My daughter Hannah allergic to pine nuts. A very difficult one as they are everywhere, in every restaurant. She has had a few accidental exposures and had been very sick but recent exposures have been less severe – her reaction has definitely improved over the years, proving the theory that small exposure where possible, works best. We never followed the advice to avoid all buts because this just didn’t make sense to me.
The root cause of food allergies is gut dysbiosis/leaky gut or other environmental factors like vaccines, is it not?
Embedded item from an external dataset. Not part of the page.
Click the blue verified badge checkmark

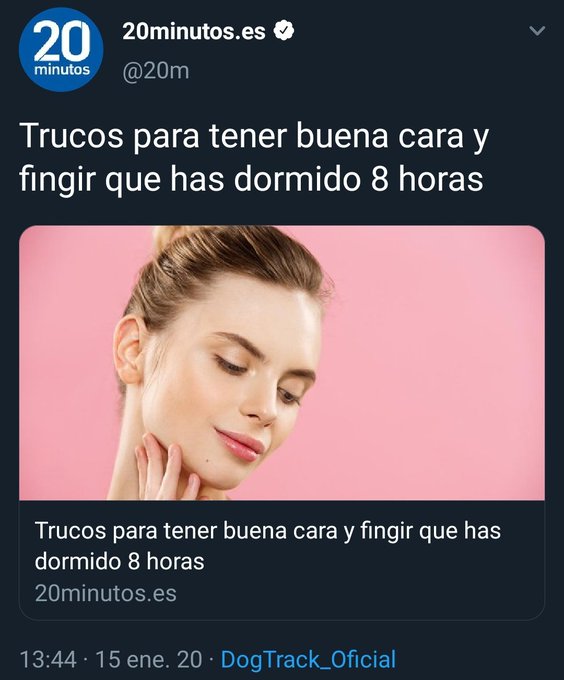pos(284,31)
Not the timing of introducing the allergens. Gut issues can arise anytime, hence why food allergies can start anytime. The issue would be protecting the baby’s immune system by feeding them whole, organic foods and decreasing the toxic load (filtered water, natural cleaning products, no/little vaccines, etc) wherever possible. For example, metals can bind to food proteins causing the immune system to attack that food (Vaccines and Autoimmunity by Shoenfeld & colleagues, ch.5). Did these studies show other environmental factors besides when allergens were introduced? This seems to be putting the wrong kind of pressure on parents, in my opinion. (I have 2 out of 4 children with food allergies… who also have genetic risk factors for gut dysbiosis and issues detoxing/methylating. One of them is pretty sick and I have been researching my little heart out on food allergies/vaccines/autoimmunity for about a year. She is 18 months and can eat 5 foods.) Thanks for all you do, I don’t mean to sound so critical! I just think this approach is a vast oversimplification of the food allergy epidemic.
Exactly! The adjuvant in vaccines is designed to incite the immune system. Any food proteins contained in the vaccine or consumed around the time of vaccination have the potential to cause food allergies.
If your infant does exhibit signs of an allergic reaction during your planned exposure to these allergens, should you then stop or still continue in an effort to minimize this reaction or build immunity.
Do you have any advice for food allergies (almonds, hazelnuts and raw onions) that start later in life (13 years old)? My daughter had no food allergies.prior to this.